For most of the past two decades, Apple and Samsung have struggled to outdo each other with their smartphones. Every winter a Galaxy phone arrives, and six months later a new iPhone arrives, often with similar features and upgrades to keep up with the times. In particular, Apple has a habit of taking old Samsung features and improving them, as we’ve seen with the always-on display, gesture navigation, face unlock, and even the app library.
But you probably shouldn’t expect any Galaxy S23 features to come to the upcoming iPhone. Samsung’s new phones are faster with a Snapdragon 8 Gen 2 chip that gives the A16 some real competition, and they take better photos in low light, but for the most part there’s nothing that groundbreaking or interesting about them. Samsung’s latest smartphones are good (even great), but compared to the competition, iPhone users don’t need much.

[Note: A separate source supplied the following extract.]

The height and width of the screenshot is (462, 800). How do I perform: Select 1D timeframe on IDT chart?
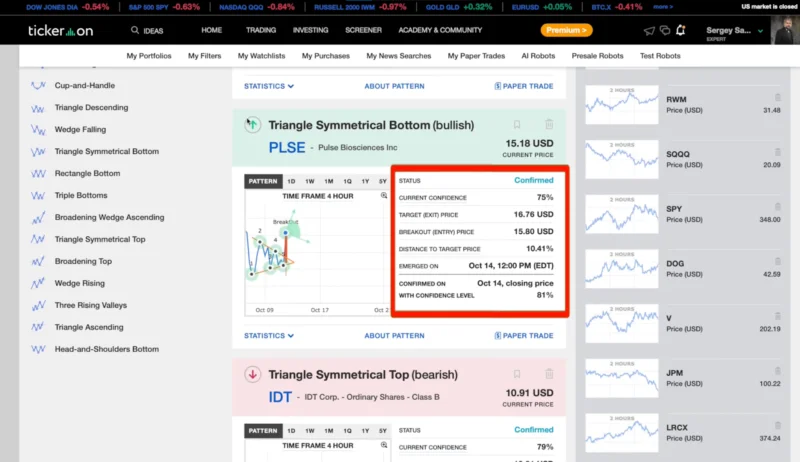tap(291, 430)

Even compared to last year’s phones, the Galaxy S23 is pretty bland. The cameras on the S23 and S23+ are pretty much the same. All designs are taken from the Galaxy S22 Ultra. And most importantly, the whole experience is the same. This is how it is with phones these days. The hardware is so good, the cameras are so great, the design is so ingrained, and not much changes year after year.

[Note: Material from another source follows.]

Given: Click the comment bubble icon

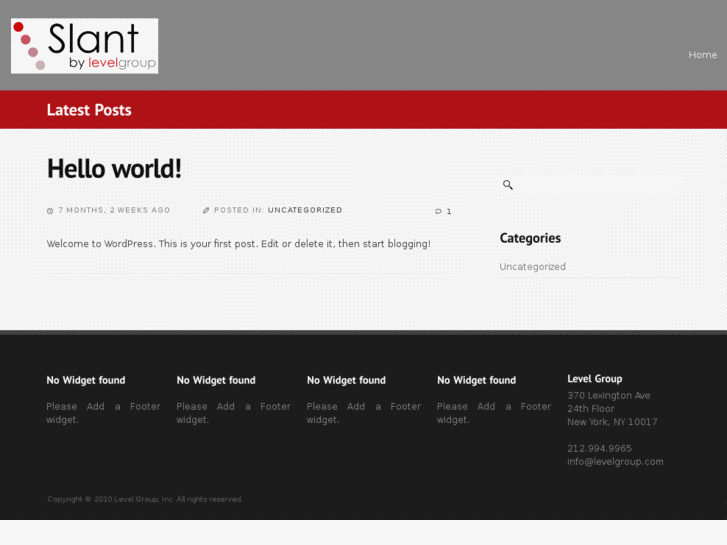Looking at the screenshot, I should click(x=438, y=212).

Dominik Tomaszewski / Foundry
That’s why Apple has introduced Dynamic Island, which is expected to be expanded to all four iPhone models this year. The camera holes are nothing new or out of the ordinary – you’ll find that on Samsung phones released almost a decade ago – but Dynamic Island is a feature that’s both brilliant and unique to Apple. Samsung or Google could try to do something similar, but it would be a cheap imitation at best. Dynamic Island is both a recognition that yearly hardware upgrades aren’t enough to generate hype and a testament to Apple’s mastery of turning mundane features of other phones into exciting ones.
But S23 is so boring, Apple has nothing to steal. Nobody needs a 200MP camera on a phone, and anyway, the pictures probably won’t be much better than those taken with the iPhone 14 Pro’s 48MP camera. With the release of the Galaxy S23, it seems like Samsung has run out of ideas and the smartphone arms race may be officially over.
Of course, there will be many Samsung influences in the iPhone 15 lineup. Apple is expected to release its own iPhone Ultra this year with a periscope zoom lens, which has been a feature of Samsung’s flagship phone since 2020. And almost certainly all models will switch to USB-C from Lightning, which debuted on the Galaxy S8 in 2017.
But if you’ve been looking at the Galaxy S23 to see the next trend or the big thing coming to Android phones, you’ll be disappointed. Perhaps Samsung is saving all of its innovation for the Galaxy Z Fold 5.